Dataset items:

▶

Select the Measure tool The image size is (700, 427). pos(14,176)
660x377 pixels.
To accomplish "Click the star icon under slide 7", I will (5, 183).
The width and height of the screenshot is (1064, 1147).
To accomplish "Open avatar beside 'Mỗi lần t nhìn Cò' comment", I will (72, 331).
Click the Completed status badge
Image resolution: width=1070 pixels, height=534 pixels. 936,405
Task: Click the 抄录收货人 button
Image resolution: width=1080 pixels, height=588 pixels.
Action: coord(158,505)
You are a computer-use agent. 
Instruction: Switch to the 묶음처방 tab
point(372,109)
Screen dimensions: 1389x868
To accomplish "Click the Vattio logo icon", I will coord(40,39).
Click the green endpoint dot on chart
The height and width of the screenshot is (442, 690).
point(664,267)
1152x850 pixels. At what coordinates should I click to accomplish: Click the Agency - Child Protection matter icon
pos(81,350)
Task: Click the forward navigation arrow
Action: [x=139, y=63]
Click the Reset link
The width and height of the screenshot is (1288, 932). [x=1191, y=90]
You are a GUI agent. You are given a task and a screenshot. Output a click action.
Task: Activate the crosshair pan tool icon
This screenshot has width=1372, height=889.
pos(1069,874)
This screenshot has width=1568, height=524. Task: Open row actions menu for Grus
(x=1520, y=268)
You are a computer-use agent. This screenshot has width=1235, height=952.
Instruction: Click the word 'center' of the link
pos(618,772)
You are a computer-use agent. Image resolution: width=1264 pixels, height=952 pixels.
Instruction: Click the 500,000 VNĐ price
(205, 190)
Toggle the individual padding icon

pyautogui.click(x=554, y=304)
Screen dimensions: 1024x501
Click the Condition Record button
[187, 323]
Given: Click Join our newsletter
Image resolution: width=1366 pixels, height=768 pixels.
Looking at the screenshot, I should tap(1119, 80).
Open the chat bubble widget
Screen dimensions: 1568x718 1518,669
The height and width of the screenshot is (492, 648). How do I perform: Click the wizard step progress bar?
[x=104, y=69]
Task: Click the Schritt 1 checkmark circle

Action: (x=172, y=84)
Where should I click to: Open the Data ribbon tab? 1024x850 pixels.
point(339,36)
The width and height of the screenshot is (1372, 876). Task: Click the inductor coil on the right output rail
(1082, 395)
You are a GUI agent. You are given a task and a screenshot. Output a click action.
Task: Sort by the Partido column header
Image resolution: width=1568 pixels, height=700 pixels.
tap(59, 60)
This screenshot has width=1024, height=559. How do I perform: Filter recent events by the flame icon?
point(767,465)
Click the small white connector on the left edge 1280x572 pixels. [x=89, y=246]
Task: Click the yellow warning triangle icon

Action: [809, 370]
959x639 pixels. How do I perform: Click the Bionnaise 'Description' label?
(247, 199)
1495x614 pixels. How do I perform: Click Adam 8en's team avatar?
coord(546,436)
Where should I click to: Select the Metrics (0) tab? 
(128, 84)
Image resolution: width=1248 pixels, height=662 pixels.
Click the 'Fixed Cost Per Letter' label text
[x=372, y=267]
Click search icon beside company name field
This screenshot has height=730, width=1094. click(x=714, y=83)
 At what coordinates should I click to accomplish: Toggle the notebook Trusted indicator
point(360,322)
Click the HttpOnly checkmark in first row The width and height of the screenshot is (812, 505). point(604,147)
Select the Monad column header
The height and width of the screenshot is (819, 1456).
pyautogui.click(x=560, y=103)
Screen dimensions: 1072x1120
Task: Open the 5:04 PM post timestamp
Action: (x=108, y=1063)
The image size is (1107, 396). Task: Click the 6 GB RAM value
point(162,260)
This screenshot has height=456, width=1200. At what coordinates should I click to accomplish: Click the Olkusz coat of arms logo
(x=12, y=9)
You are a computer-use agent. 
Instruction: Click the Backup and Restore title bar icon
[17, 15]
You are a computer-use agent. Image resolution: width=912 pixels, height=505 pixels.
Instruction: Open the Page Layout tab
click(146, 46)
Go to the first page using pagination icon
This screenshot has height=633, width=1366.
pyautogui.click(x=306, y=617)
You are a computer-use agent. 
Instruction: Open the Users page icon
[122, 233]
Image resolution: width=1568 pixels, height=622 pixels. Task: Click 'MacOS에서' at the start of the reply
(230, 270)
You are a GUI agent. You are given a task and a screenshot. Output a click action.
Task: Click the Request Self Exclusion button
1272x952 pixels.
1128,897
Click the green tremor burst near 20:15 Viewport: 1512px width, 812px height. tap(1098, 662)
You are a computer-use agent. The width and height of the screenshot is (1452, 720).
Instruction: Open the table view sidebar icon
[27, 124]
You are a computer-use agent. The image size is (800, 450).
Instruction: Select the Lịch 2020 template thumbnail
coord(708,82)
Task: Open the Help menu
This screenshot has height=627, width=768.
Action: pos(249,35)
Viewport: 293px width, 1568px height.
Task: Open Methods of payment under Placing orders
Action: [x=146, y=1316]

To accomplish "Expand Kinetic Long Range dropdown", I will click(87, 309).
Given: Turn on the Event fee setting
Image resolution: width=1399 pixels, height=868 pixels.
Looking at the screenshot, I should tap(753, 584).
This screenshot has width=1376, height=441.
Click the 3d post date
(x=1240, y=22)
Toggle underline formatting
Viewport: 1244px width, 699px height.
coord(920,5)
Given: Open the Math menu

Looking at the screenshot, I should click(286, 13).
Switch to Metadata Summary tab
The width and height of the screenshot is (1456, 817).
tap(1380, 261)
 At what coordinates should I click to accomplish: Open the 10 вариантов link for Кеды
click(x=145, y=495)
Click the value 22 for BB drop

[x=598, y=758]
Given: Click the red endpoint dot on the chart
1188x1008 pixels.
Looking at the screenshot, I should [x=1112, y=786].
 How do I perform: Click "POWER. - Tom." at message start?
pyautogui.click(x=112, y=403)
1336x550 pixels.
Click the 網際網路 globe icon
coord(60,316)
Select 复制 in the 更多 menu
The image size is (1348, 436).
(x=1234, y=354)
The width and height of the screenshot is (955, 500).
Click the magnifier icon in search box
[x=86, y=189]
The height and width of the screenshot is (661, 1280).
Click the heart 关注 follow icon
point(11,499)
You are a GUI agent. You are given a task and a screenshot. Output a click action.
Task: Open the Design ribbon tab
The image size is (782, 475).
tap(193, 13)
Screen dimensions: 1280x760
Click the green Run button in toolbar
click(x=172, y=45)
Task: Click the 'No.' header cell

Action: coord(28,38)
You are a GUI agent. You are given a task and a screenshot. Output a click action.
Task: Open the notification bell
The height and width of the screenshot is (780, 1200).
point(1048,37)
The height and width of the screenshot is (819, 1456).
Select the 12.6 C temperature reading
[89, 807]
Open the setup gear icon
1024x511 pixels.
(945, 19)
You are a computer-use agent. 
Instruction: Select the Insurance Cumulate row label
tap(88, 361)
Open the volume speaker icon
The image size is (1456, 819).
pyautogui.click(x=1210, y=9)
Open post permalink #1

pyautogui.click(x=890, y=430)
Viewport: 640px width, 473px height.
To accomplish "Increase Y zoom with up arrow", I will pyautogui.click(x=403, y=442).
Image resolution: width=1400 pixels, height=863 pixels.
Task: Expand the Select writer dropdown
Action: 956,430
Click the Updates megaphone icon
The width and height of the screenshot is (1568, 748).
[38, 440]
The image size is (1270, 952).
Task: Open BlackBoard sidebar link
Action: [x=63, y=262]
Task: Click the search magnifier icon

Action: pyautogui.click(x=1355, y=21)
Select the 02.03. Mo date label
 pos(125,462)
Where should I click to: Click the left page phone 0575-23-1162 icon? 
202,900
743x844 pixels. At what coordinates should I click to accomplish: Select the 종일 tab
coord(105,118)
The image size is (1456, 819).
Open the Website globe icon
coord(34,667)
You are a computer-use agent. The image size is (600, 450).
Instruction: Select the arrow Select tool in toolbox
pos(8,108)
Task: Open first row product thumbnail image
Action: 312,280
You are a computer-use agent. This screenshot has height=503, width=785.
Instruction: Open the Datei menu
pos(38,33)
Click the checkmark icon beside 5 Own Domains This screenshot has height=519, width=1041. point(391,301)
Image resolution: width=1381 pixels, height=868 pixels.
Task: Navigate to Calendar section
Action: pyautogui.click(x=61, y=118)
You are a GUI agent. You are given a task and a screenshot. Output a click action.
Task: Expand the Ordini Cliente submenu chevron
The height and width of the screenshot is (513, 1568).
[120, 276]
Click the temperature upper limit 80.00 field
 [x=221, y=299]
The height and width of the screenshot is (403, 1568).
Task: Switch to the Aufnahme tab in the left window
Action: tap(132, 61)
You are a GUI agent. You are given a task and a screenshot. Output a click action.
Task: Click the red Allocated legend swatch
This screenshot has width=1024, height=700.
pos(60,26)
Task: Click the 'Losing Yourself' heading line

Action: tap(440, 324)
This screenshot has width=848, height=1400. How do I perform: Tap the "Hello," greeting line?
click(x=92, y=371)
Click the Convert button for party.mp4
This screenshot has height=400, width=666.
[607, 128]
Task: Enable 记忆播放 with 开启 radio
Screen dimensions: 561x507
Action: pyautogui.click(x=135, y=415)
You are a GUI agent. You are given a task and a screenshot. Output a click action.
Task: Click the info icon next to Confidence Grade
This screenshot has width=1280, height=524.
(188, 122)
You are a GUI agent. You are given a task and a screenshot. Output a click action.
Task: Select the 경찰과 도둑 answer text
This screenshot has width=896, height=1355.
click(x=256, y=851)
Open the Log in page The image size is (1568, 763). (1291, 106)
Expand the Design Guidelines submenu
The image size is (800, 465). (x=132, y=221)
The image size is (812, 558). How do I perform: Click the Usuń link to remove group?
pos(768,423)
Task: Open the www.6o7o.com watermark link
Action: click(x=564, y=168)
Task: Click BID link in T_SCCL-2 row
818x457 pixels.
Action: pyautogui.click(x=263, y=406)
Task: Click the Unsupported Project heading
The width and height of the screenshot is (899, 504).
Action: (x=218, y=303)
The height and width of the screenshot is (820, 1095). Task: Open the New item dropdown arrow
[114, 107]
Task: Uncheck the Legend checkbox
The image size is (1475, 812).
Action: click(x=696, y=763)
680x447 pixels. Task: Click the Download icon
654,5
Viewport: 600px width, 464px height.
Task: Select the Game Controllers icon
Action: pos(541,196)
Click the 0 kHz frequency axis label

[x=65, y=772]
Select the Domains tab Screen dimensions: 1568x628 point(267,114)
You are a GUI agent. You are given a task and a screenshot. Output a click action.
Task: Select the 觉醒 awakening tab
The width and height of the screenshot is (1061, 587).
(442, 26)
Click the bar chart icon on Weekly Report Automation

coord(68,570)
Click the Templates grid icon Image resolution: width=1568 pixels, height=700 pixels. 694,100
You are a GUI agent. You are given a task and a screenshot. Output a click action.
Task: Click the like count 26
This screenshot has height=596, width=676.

◀

◆ Problem ◆
Rewrite the lines beginning with the line containing "Expand the Design Guidelines submenu" and continuing through the line containing "Action: (x=218, y=303)", changing "Unsupported Project" to "Archived Project" and leaving all else unaltered.

◆ Worked solution ◆
Expand the Design Guidelines submenu
The image size is (800, 465). (x=132, y=221)
The image size is (812, 558). How do I perform: Click the Usuń link to remove group?
pos(768,423)
Task: Open the www.6o7o.com watermark link
Action: click(x=564, y=168)
Task: Click BID link in T_SCCL-2 row
818x457 pixels.
Action: pyautogui.click(x=263, y=406)
Task: Click the Archived Project heading
The width and height of the screenshot is (899, 504).
Action: (x=218, y=303)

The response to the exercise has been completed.